**Aim of the exercise**
Give back all of the data verbatim.

(Stored items)
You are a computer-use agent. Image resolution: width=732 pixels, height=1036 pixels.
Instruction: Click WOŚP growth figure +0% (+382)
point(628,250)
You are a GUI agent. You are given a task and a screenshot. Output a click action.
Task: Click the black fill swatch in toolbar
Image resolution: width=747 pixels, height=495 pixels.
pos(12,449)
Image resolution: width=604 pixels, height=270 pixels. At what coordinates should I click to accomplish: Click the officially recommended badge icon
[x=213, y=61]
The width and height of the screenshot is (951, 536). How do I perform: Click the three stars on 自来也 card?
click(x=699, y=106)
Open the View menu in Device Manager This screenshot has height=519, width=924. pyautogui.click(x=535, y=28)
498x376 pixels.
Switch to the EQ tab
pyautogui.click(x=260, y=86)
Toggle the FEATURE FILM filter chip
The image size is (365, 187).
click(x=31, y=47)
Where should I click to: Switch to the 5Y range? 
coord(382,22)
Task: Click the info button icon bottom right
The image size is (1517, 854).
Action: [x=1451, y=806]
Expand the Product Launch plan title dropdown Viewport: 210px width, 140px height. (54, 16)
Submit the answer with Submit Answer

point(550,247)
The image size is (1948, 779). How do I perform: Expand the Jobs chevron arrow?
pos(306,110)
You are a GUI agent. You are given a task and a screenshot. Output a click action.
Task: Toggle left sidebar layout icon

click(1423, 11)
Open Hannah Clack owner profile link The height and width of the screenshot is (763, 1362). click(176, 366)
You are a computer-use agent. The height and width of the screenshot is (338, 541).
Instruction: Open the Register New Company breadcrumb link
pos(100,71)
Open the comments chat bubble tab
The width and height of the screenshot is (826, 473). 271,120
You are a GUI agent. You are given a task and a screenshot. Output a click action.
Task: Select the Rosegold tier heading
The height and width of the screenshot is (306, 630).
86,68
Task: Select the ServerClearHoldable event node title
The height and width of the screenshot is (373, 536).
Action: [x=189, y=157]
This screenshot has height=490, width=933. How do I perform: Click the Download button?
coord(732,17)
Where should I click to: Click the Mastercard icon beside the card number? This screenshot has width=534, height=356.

**Task result**
You are a computer-use agent. Image resolution: width=732 pixels, height=1036 pixels.
Instruction: Click WOŚP growth figure +0% (+382)
point(628,250)
You are a GUI agent. You are given a task and a screenshot. Output a click action.
Task: Click the black fill swatch in toolbar
Image resolution: width=747 pixels, height=495 pixels.
pos(12,449)
Image resolution: width=604 pixels, height=270 pixels. At what coordinates should I click to accomplish: Click the officially recommended badge icon
[x=213, y=61]
The width and height of the screenshot is (951, 536). How do I perform: Click the three stars on 自来也 card?
click(x=699, y=106)
Open the View menu in Device Manager This screenshot has height=519, width=924. pyautogui.click(x=535, y=28)
498x376 pixels.
Switch to the EQ tab
pyautogui.click(x=260, y=86)
Toggle the FEATURE FILM filter chip
The image size is (365, 187).
click(x=31, y=47)
Where should I click to: Switch to the 5Y range? 
coord(382,22)
Task: Click the info button icon bottom right
The image size is (1517, 854).
Action: [x=1451, y=806]
Expand the Product Launch plan title dropdown Viewport: 210px width, 140px height. (54, 16)
Submit the answer with Submit Answer

point(550,247)
The image size is (1948, 779). How do I perform: Expand the Jobs chevron arrow?
pos(306,110)
You are a GUI agent. You are given a task and a screenshot. Output a click action.
Task: Toggle left sidebar layout icon

click(1423, 11)
Open Hannah Clack owner profile link The height and width of the screenshot is (763, 1362). click(176, 366)
You are a computer-use agent. The height and width of the screenshot is (338, 541).
Instruction: Open the Register New Company breadcrumb link
pos(100,71)
Open the comments chat bubble tab
The width and height of the screenshot is (826, 473). 271,120
You are a GUI agent. You are given a task and a screenshot. Output a click action.
Task: Select the Rosegold tier heading
The height and width of the screenshot is (306, 630).
86,68
Task: Select the ServerClearHoldable event node title
The height and width of the screenshot is (373, 536).
Action: [x=189, y=157]
This screenshot has height=490, width=933. How do I perform: Click the Download button?
coord(732,17)
Where should I click to: Click the Mastercard icon beside the card number? This screenshot has width=534, height=356.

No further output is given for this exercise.